Hi everyone. I have found this forum incredibly helpful in understanding how complex MS can be to identify and diagnose. Thanks in advance for taking the time to read through my stream of consciousness! My symptoms started in September; fleeting cramps in my hands and feet that felt like electrical currents. I also felt headachey, exhausted and was struggling to multitask and stay on top of work, when usually I’m very able. I also had a stand alone incident that stands out in my mind of an excruciating pain in my jaw that lasted maybe 5 seconds. I then had a period of feeling better for a couple of weeks & so I cancelled the GP appointment I had booked and got on with life. I was unlucky enough to then contract Covid and and although the respiratory & flu symptoms resolved within the normal time frame, the strange hand and foot cramps returned along with pin prick sensations and intermittent numbness which has spread to legs and parts of arms, even face. I have very tender points on my spine so I’m wondering if this is linked too, or perhaps even the root cause.
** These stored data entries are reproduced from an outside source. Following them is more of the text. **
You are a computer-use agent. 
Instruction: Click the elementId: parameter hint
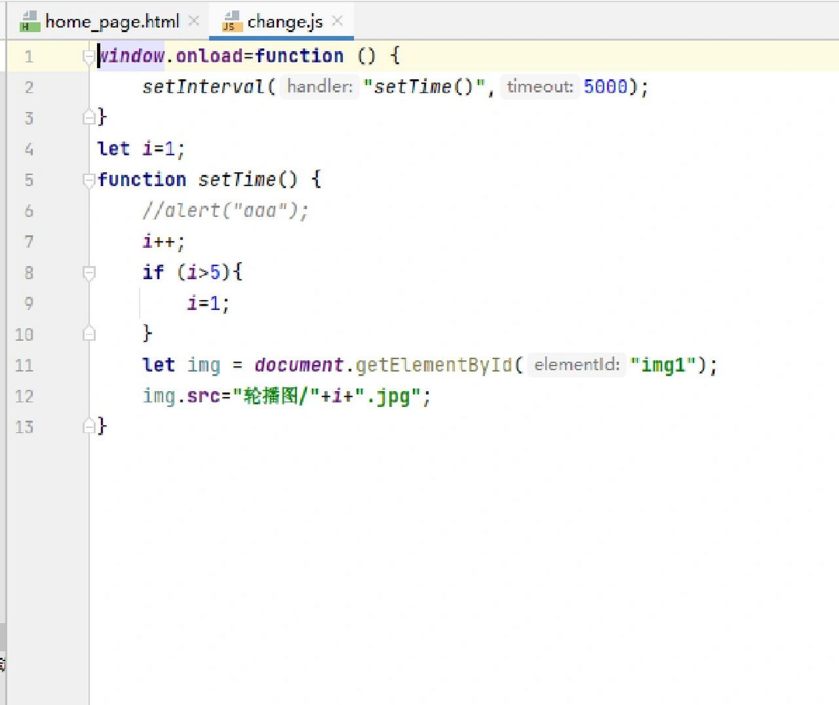tap(576, 365)
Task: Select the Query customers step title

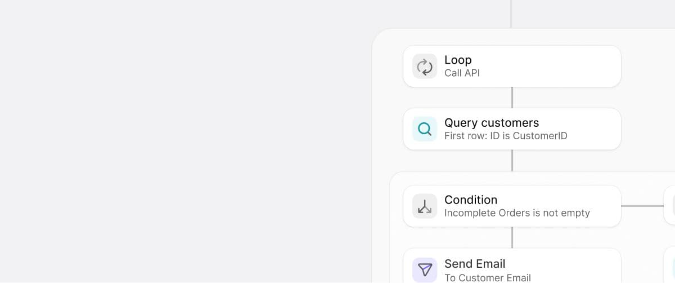Action: tap(491, 123)
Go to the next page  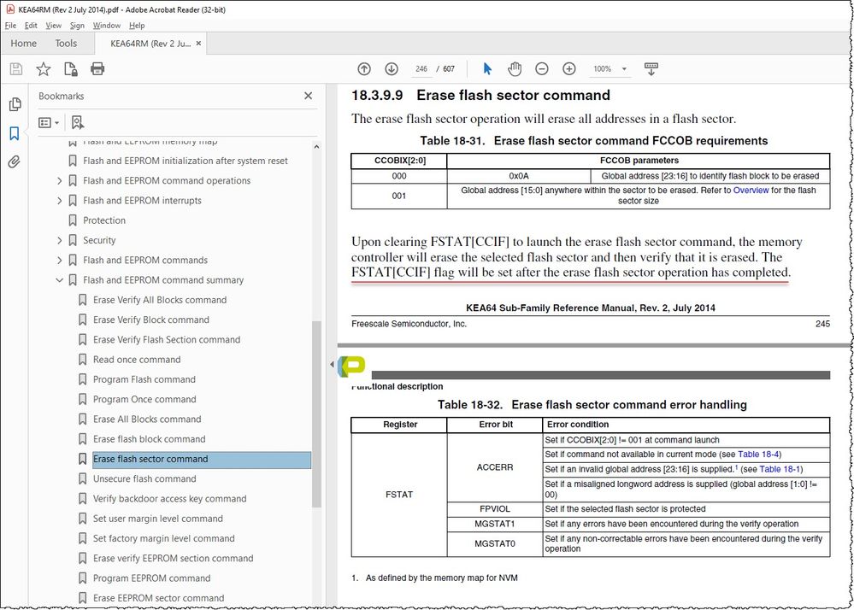tap(390, 68)
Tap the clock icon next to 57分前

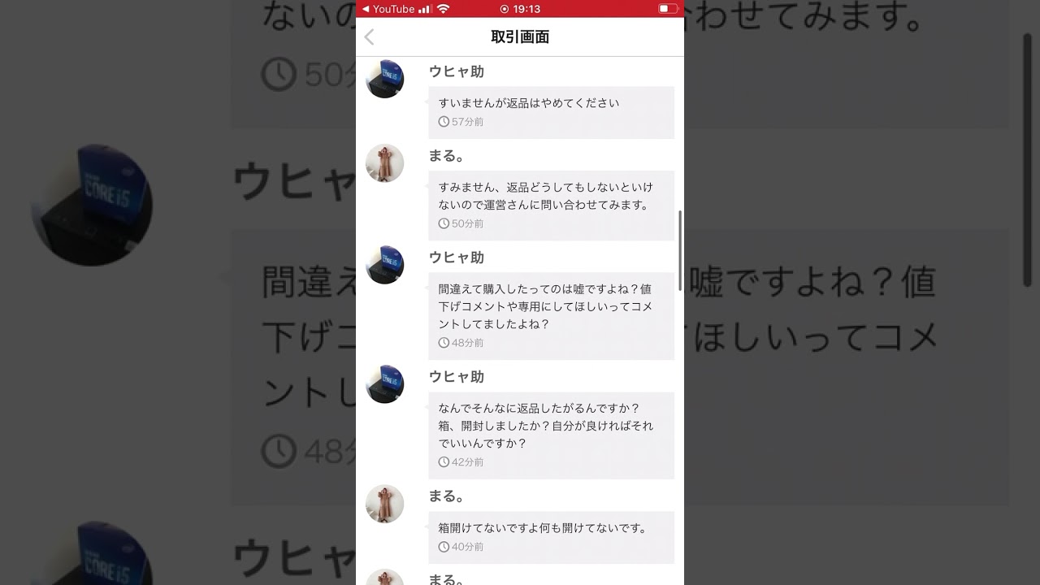tap(444, 122)
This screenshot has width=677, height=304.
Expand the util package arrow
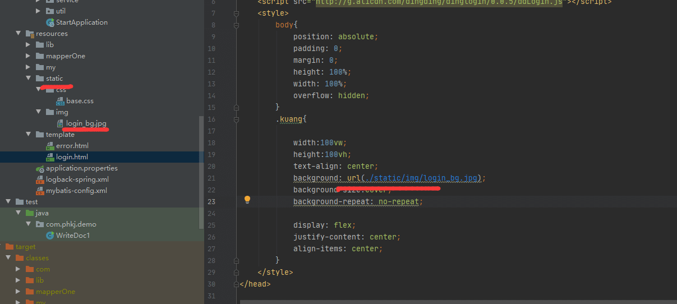38,11
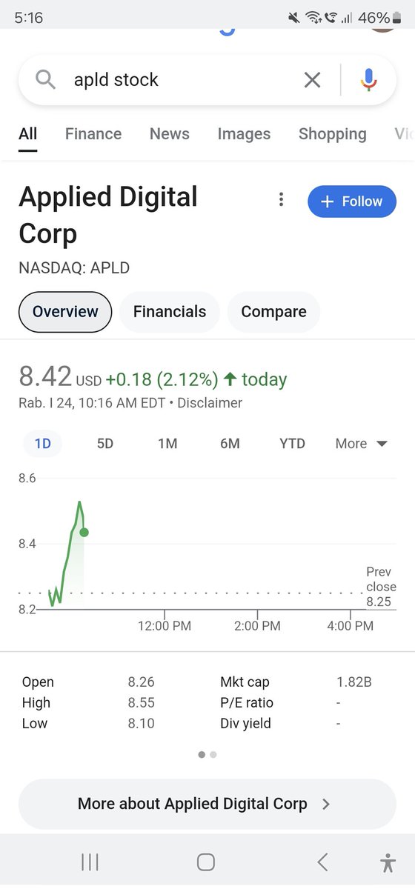Open recent apps from the navigation bar
This screenshot has width=415, height=889.
click(x=90, y=862)
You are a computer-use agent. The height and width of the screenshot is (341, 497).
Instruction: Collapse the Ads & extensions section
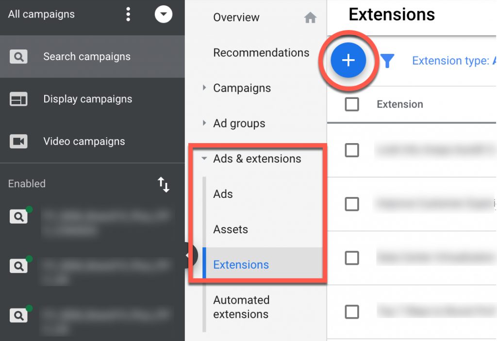coord(204,158)
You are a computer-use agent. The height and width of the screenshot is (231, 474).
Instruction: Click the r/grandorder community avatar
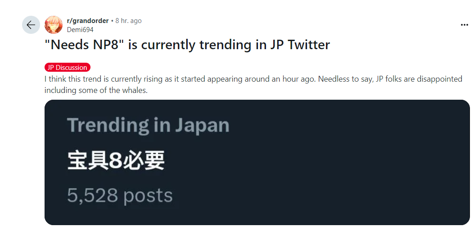click(54, 25)
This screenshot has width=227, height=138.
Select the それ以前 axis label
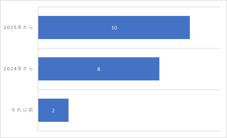point(22,110)
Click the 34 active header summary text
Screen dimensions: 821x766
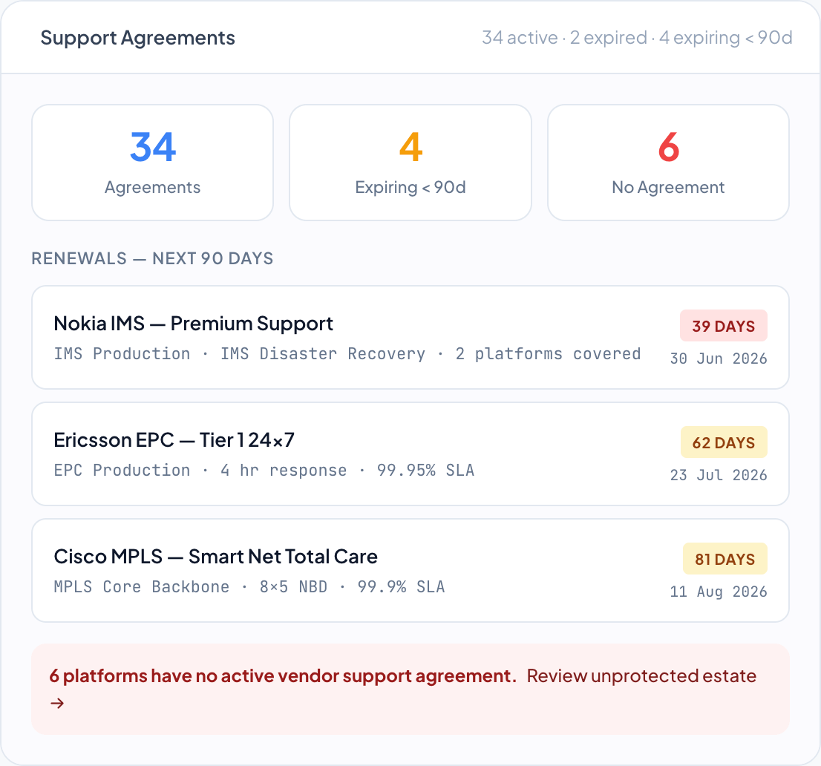520,38
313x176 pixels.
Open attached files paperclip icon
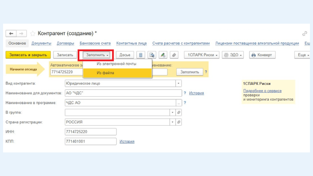(174, 55)
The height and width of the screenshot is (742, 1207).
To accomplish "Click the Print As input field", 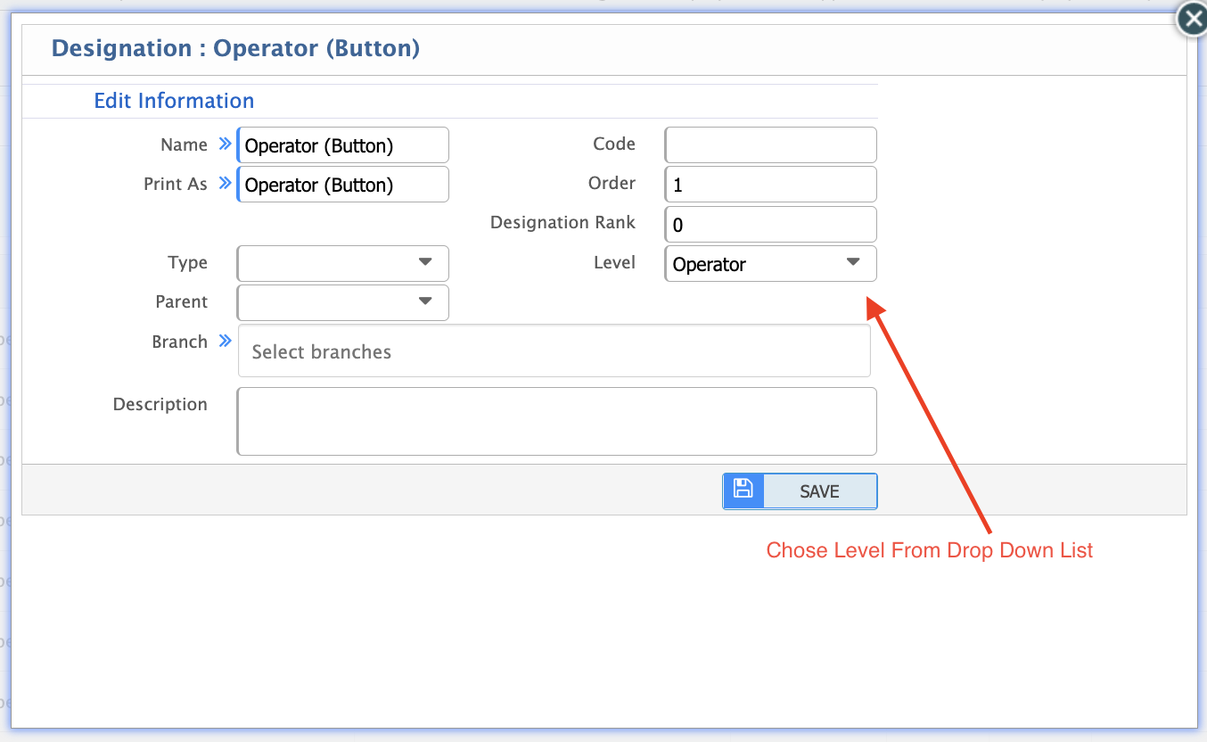I will (342, 184).
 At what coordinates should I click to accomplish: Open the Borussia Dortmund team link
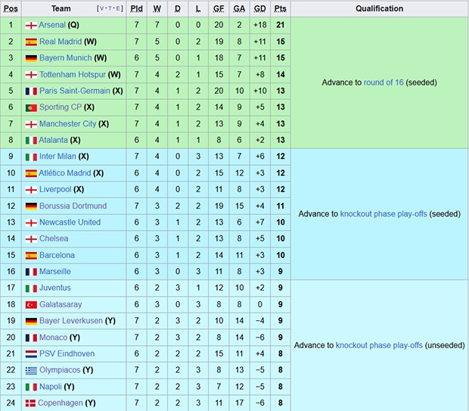pyautogui.click(x=73, y=206)
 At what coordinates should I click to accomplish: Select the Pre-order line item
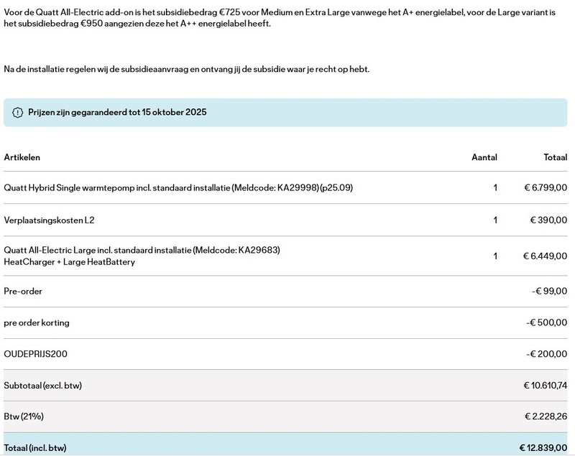tap(23, 292)
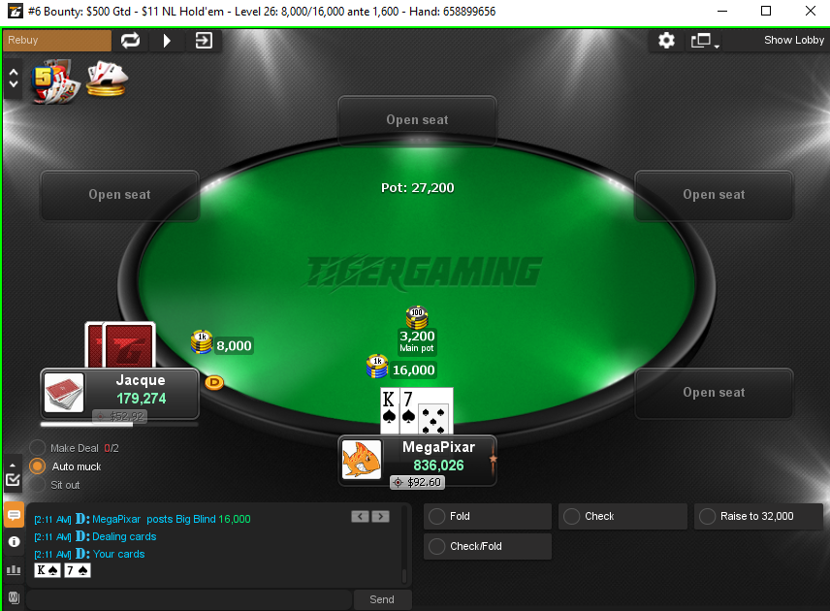The image size is (830, 611).
Task: Click the chat message input field
Action: point(189,599)
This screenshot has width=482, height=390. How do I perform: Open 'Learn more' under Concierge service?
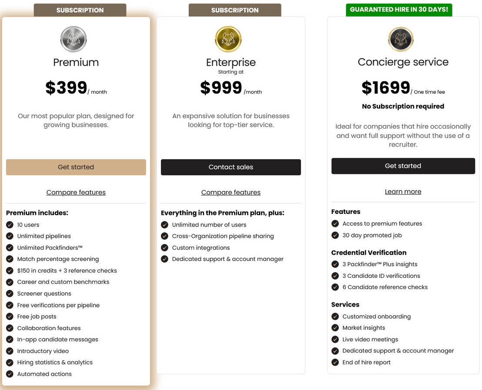point(403,191)
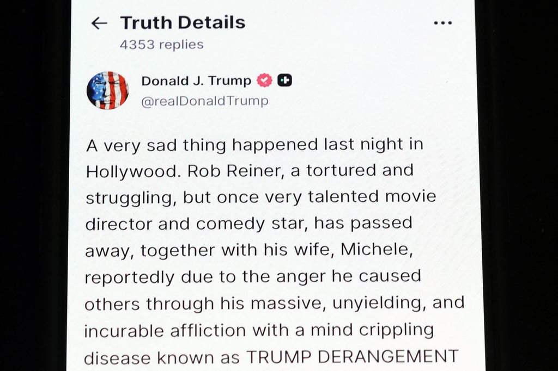Click the back arrow beside Truth Details
This screenshot has height=371, width=558.
pyautogui.click(x=98, y=22)
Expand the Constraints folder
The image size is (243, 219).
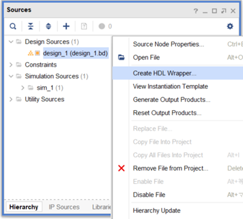point(11,65)
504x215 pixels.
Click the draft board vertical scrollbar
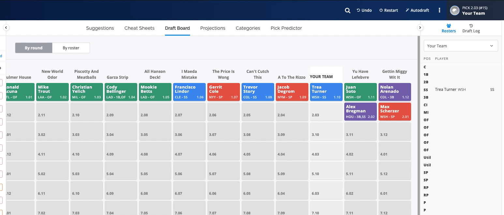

I have sought advice from my GP and I’m waiting on blood results and a follow up but as it’s been getting worse, it’s been hard not to wonder if MS is a possibility. I am mindful that evidence is emerging that long Covid can mimic neuro and auto immune conditions in some cases and I could be trying to connect symptoms that are incidental.
I sought a second opinion from a acquaintance who is a GP and he emphasised the issues with making any assumptions at tiis point but said an MRI would be next likely step if bloods inconclusive. He also said the lack of any vision issues was reassuring.
Sorry about the long lead up to my question but I wanted to give the context! It would be good to hear if people’s experience is that vision issues were one of the key markers. In fact any thoughts at all would be really appreciated - it feels like a very lonely place to be in right now, with so little clarity.